Hacker News new | past | comments | ask | show | jobs | submit login
Ten years of PyPy (morepypy.blogspot.de)
200 points by DasIch on Feb 28, 2013 | hide | past | favorite | 32 comments

I'm personally very excited about the prospects for NumPy in PyPy, as this is my main use case for python. Relatedly, on the PyPy homepage, you can give money to help grease the wheels on development of specific PyPy features: http://pypy.org/. There's also quite detailed proposals that describe where the money will go, how it will help each feature's development, why each feature is useful/cool, etc. To me this seems like a really awesome way to organize donations for an open source project and gives me greater confidence that my donation will have an impact.

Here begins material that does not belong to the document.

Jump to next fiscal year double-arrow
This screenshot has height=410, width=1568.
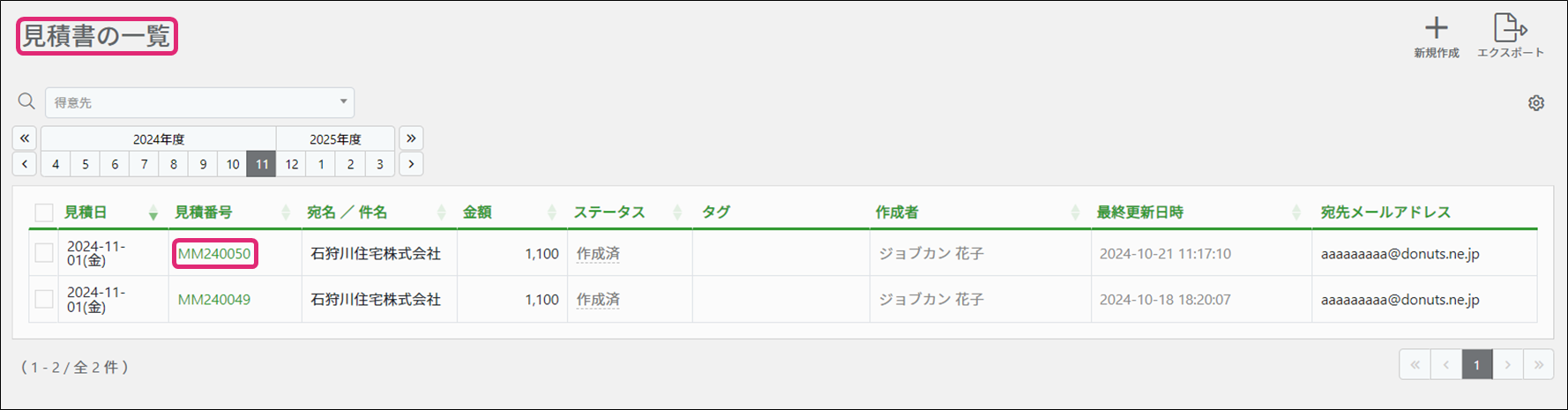(x=410, y=138)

You might also check out numba (http://numba.pydata.org/), which still feels slightly beta, but can speed up numpy code quite a bit with very little boilerplate. I've started experimenting with it as an alternative to my usual approach which is to write or wrap code with Cython. I'm curious to see where PyPy goes with numpy and cffi though.

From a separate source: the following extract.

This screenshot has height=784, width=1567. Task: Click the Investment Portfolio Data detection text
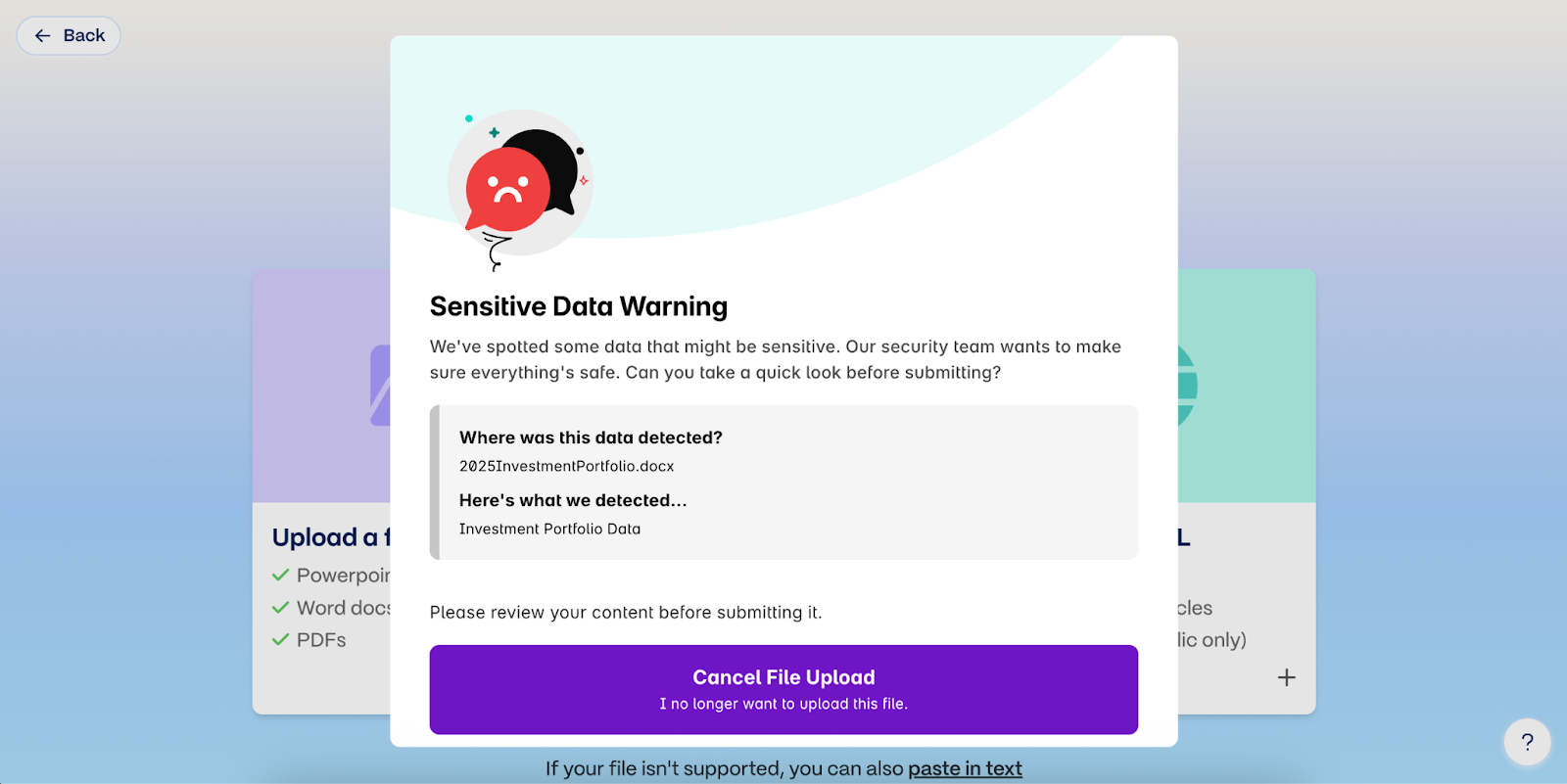coord(549,529)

I am excited too, but I also wonder how much faster it's really going to be. Synthetic benchmarks are great, but I didn't see much of a speedup when I switched to PyPy for some of my real-world code.

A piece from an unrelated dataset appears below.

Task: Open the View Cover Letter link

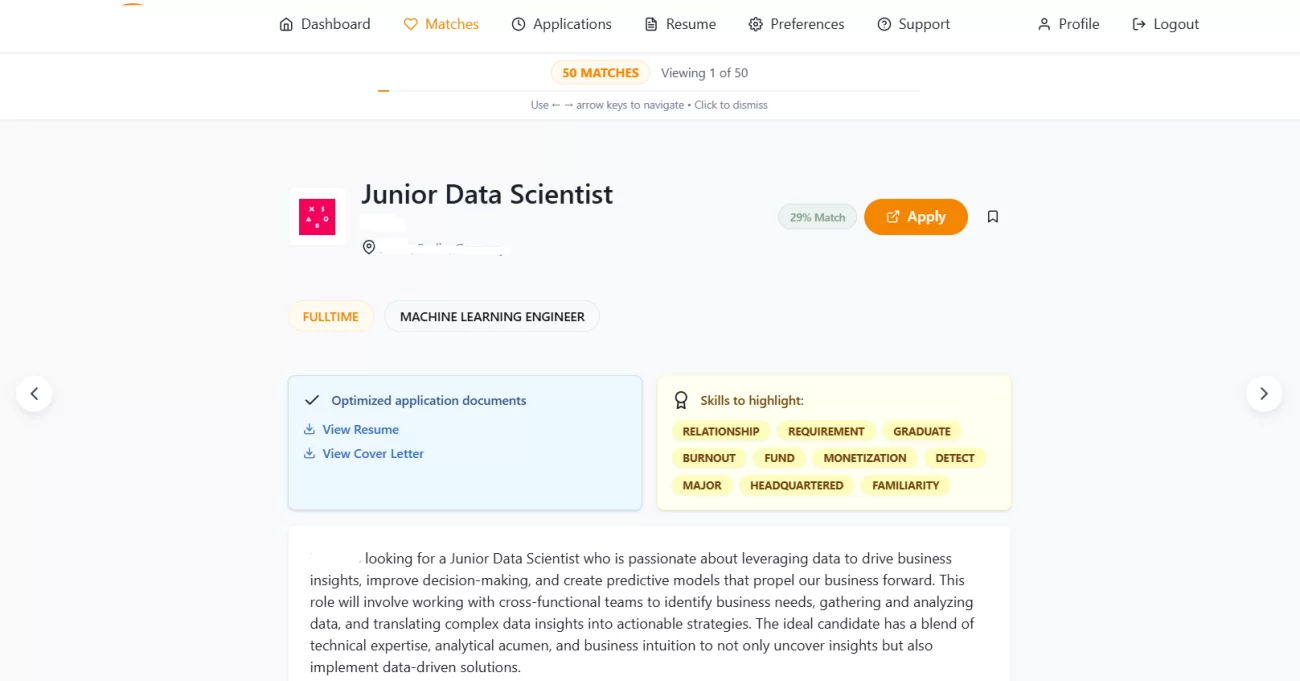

You should complain. There is a myriad of reasons why PyPy won't go very fast, for example you're using C extensions. Usually what happens if you have code where parts go insanely fast and parts go insanely slow. Once you identify it, sometimes it is just replacing the library (like pgsql2 -> pgsql2cffi or so) and stuff flies. But it all depends on your workload and the stack a lot. R&D is typically needed to get good speedups. For most RW examples, 2-10x are to be expected.

Shameless plug - if your stuff is not open source and you can't be bothered to do the profiling yourself, there is typically an option to hire someone to do it for you. Get in touch.

Could you explain what you meant when you wrote:

> Another option we tried was using RPython to write CPython C extensions. Again, it turned out RPython is a bad language and instead we made a fast JIT, so you don't have to write C extensions.


On the surface it would seem that using RPython would be a boon to authors of C extensions, so this surprises me. It is also kind of shocking to hear the authors of such a great project basically condemn the language that it was written in (and really, the original raison d'etre of the project itself) as "bad".

Whether RPython is a good or a bad language is a subjective fact and it should not be related to the fact whether I wrote it or not right? It's good for what it does (writing VMs), or at least better than writing them in C++ including JIT by hand, but it's much worse than Python. Hence using it for a general purpose project is a bad bad idea and you should use Python instead.

Same here--I spent a couple days porting a compiler frontend from Python 3->2 just to try out PyPy, and got rewarded with a 2-3x slowdown. I messed around with some tracing parameters, but didn't get too much benefit IIRC.

Of course, this was a couple years ago, and I don't have access to that codebase anymore. Things might've changed since then...

When I first tried PyPy I got pretty bad slowdown as well. Apparently PyPy wasn't really good with long strings.

I'm using PyPy for real-world code every day, because it runs fast as^H^H^H^H, uhm, very fast! I regularly see 6-15X speedups compared to CPython.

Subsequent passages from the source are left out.